**Your task:** Each line below should be written out exactly, with none skipped.
---------- Dataset ----------
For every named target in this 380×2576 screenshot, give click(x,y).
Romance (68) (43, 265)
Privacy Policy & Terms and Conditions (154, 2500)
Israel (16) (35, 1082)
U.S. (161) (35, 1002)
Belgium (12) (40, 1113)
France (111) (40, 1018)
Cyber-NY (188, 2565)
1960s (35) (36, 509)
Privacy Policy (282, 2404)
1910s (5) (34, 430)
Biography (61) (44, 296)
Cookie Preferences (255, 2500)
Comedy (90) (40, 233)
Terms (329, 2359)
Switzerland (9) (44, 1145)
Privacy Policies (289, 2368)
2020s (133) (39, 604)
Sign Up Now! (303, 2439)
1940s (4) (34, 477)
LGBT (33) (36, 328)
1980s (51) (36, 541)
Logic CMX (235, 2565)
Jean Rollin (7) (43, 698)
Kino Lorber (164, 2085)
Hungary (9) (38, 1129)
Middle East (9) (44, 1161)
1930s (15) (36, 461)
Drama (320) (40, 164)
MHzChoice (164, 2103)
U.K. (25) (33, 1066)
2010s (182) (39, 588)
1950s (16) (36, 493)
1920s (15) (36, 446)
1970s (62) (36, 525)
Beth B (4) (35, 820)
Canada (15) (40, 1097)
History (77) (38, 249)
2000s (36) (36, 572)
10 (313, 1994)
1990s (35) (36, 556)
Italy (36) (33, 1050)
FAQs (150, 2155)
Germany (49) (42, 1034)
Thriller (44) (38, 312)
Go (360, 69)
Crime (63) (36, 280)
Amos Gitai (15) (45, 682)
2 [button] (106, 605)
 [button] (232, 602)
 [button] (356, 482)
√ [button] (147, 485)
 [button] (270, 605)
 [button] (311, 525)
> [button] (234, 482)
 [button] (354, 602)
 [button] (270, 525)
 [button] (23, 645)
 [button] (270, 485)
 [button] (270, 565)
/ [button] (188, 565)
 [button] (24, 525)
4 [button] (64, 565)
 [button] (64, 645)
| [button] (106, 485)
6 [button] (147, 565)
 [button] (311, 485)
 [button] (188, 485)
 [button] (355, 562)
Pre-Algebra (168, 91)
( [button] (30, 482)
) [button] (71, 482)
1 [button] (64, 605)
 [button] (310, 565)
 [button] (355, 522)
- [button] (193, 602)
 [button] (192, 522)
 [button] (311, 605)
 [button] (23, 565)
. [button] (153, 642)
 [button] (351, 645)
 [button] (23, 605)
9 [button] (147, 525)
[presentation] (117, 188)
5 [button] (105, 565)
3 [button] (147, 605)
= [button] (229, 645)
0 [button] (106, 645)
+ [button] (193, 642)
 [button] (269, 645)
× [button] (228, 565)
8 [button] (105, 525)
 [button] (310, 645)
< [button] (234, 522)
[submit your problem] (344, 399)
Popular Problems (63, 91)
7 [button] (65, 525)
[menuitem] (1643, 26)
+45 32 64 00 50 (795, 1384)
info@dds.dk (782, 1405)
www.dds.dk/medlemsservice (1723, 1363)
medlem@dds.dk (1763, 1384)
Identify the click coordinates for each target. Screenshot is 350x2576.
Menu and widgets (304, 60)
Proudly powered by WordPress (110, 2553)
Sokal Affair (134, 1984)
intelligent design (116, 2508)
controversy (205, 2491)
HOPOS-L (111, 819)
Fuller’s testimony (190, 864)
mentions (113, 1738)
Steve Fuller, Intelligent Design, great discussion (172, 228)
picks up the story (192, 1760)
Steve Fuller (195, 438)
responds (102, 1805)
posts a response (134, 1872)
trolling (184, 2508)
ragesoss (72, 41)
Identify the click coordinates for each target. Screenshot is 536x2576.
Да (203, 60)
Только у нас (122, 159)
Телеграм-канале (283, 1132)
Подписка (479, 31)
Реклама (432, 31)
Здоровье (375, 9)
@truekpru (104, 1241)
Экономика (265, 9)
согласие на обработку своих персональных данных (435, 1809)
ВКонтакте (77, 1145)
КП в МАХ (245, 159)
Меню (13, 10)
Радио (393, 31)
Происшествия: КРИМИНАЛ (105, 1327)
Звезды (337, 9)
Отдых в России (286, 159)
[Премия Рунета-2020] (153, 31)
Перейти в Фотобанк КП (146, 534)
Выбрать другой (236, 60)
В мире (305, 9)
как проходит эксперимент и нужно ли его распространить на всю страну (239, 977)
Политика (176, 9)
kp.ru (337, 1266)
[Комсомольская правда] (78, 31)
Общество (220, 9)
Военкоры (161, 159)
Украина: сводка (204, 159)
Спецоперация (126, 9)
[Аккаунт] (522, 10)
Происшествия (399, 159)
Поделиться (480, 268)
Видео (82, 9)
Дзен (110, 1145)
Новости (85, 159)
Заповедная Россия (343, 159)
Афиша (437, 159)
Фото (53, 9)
----------
**Solution to this problem:**
For every named target in this 380×2576 screenshot, give click(x,y).
Romance (68) (43, 265)
Privacy Policy & Terms and Conditions (154, 2500)
Israel (16) (35, 1082)
U.S. (161) (35, 1002)
Belgium (12) (40, 1113)
France (111) (40, 1018)
Cyber-NY (188, 2565)
1960s (35) (36, 509)
Privacy Policy (282, 2404)
1910s (5) (34, 430)
Biography (61) (44, 296)
Cookie Preferences (255, 2500)
Comedy (90) (40, 233)
Terms (329, 2359)
Switzerland (9) (44, 1145)
Privacy Policies (289, 2368)
2020s (133) (39, 604)
Sign Up Now! (303, 2439)
1940s (4) (34, 477)
LGBT (33) (36, 328)
1980s (51) (36, 541)
Logic CMX (235, 2565)
Jean Rollin (7) (43, 698)
Kino Lorber (164, 2085)
Hungary (9) (38, 1129)
Middle East (9) (44, 1161)
1930s (15) (36, 461)
Drama (320) (40, 164)
MHzChoice (164, 2103)
U.K. (25) (33, 1066)
2010s (182) (39, 588)
1950s (16) (36, 493)
1920s (15) (36, 446)
1970s (62) (36, 525)
Beth B (4) (35, 820)
Canada (15) (40, 1097)
History (77) (38, 249)
2000s (36) (36, 572)
10 (313, 1994)
1990s (35) (36, 556)
Italy (36) (33, 1050)
FAQs (150, 2155)
Germany (49) (42, 1034)
Thriller (44) (38, 312)
Go (360, 69)
Crime (63) (36, 280)
Amos Gitai (15) (45, 682)
2 [button] (106, 605)
 [button] (232, 602)
 [button] (356, 482)
√ [button] (147, 485)
 [button] (270, 605)
 [button] (311, 525)
> [button] (234, 482)
 [button] (354, 602)
 [button] (270, 525)
 [button] (23, 645)
 [button] (270, 485)
 [button] (270, 565)
/ [button] (188, 565)
 [button] (24, 525)
4 [button] (64, 565)
 [button] (64, 645)
| [button] (106, 485)
6 [button] (147, 565)
 [button] (311, 485)
 [button] (188, 485)
 [button] (355, 562)
Pre-Algebra (168, 91)
( [button] (30, 482)
) [button] (71, 482)
1 [button] (64, 605)
 [button] (310, 565)
 [button] (355, 522)
- [button] (193, 602)
 [button] (192, 522)
 [button] (311, 605)
 [button] (23, 565)
. [button] (153, 642)
 [button] (351, 645)
 [button] (23, 605)
9 [button] (147, 525)
[presentation] (117, 188)
5 [button] (105, 565)
3 [button] (147, 605)
= [button] (229, 645)
0 [button] (106, 645)
+ [button] (193, 642)
 [button] (269, 645)
× [button] (228, 565)
8 [button] (105, 525)
 [button] (310, 645)
< [button] (234, 522)
[submit your problem] (344, 399)
Popular Problems (63, 91)
7 [button] (65, 525)
[menuitem] (1643, 26)
+45 32 64 00 50 (795, 1384)
info@dds.dk (782, 1405)
www.dds.dk/medlemsservice (1723, 1363)
medlem@dds.dk (1763, 1384)
Identify the click coordinates for each target. Screenshot is 350x2576.
Menu and widgets (304, 60)
Proudly powered by WordPress (110, 2553)
Sokal Affair (134, 1984)
intelligent design (116, 2508)
controversy (205, 2491)
HOPOS-L (111, 819)
Fuller’s testimony (190, 864)
mentions (113, 1738)
Steve Fuller, Intelligent Design, great discussion (172, 228)
picks up the story (192, 1760)
Steve Fuller (195, 438)
responds (102, 1805)
posts a response (134, 1872)
trolling (184, 2508)
ragesoss (72, 41)
Identify the click coordinates for each target. Screenshot is 536x2576.
Да (203, 60)
Только у нас (122, 159)
Телеграм-канале (283, 1132)
Подписка (479, 31)
Реклама (432, 31)
Здоровье (375, 9)
@truekpru (104, 1241)
Экономика (265, 9)
согласие на обработку своих персональных данных (435, 1809)
ВКонтакте (77, 1145)
КП в МАХ (245, 159)
Меню (13, 10)
Радио (393, 31)
Происшествия: КРИМИНАЛ (105, 1327)
Звезды (337, 9)
Отдых в России (286, 159)
[Премия Рунета-2020] (153, 31)
Перейти в Фотобанк КП (146, 534)
Выбрать другой (236, 60)
В мире (305, 9)
как проходит эксперимент и нужно ли его распространить на всю страну (239, 977)
Политика (176, 9)
kp.ru (337, 1266)
[Комсомольская правда] (78, 31)
Общество (220, 9)
Военкоры (161, 159)
Украина: сводка (204, 159)
Спецоперация (126, 9)
[Аккаунт] (522, 10)
Происшествия (399, 159)
Поделиться (480, 268)
Видео (82, 9)
Дзен (110, 1145)
Новости (85, 159)
Заповедная Россия (343, 159)
Афиша (437, 159)
Фото (53, 9)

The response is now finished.